### Extract provided
TwentyFour Select Monthly Income Fund Limited - Result of Extraordinary General Meeting
(a closed-ended investment company incorporated in Guernsey with registration number 57985)
(The “Company”)
LEI Number: 549300P9Q5O2B3RDNF78
RESULT OF EXTRAORDINARY GENERAL MEETING
At the Extraordinary General Meeting of the Company held today, all Resolutions set out in the Extraordinary General Meeting Notice sent to Shareholders dated
Details of the proxy voting results which should be read alongside the Notice are noted below:
Ordinary Resolution For Discretion Against Abstain
(voted in favour)
1 29,879,039 0 2,228,001 877,025
2 29,748,924 0 2,211,588 1,023,553
Extraordinary For Discretion Against Abstain
Resolution (voted in favour)
3 28,309,376 0 2,567,011 2,107,678
4 29,314,258 0 2,545,735 1,124,072
Note - A vote withheld is not a vote in law and has not been counted in the votes for and against a resolution.
The Extraordinary Resolutions were as follows:
Extraordinary Resolution 3 – Disapplication of Pre-emption Rights
THAT, the Directors of the Company be and they are hereby generally empowered, to allot and issue, to grant rights to subscribe for, or to convert and make offers or agreements to allot and issue equity securities (as defined in Article 6.1 of the Articles) for cash as if the pre-emption rights contained in the Articles in respect of such equity securities did not apply to any such allotment and issuance, provided that this power shall be limited so that it:
1. expires at the conclusion of the next Annual General meeting of the
Company after the passing of this resolution or on the expiry of 15 months
from the passing of this resolution, whichever is the earlier, save that
the Company may, before such expiry, make an offer or agreement which would
or might require equity securities to be allotted and issued after such
expiry and the Directors may allot and issue equity securities in pursuance
of any such offer or agreement as if the power conferred hereby had not
expired; and
1. shall be limited to the allotment and issuance of equity securities up to
an aggregate nominal value of £351,606 being approximately 10 per cent. of
the nominal value of the issued share capital of the Company, as at 20
April 2026 , and representing 35,160,603 Ordinary Shares.
######
### Data segment
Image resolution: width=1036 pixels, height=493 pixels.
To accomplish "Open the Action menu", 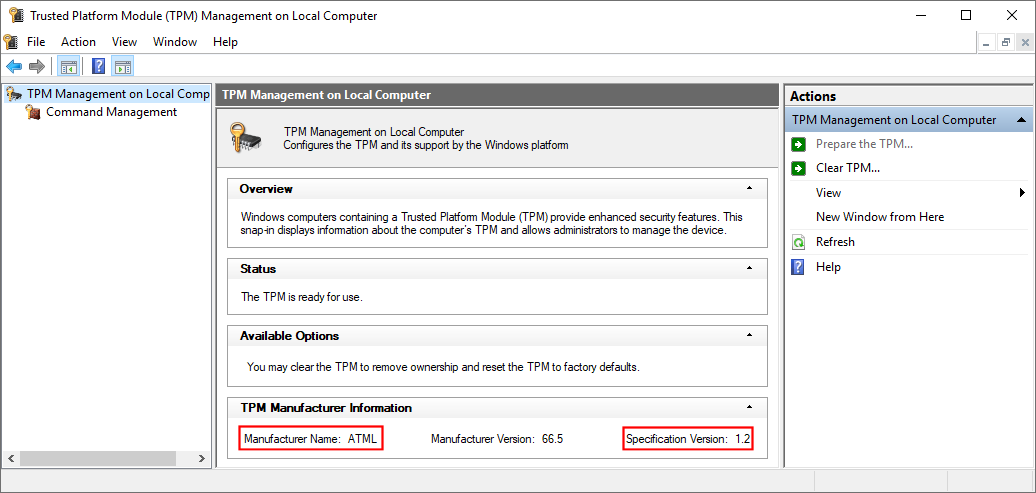I will tap(78, 42).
######
In the notice of the extraordinary general meeting results, translate this sentence into Spanish: "A vote withheld is not a vote in law and has not been counted in the votes for and against a resolution."

• _The response_:
Un voto retenido no es un voto a efectos legales y no se ha contabilizado en los votos a favor y en contra de una resolución.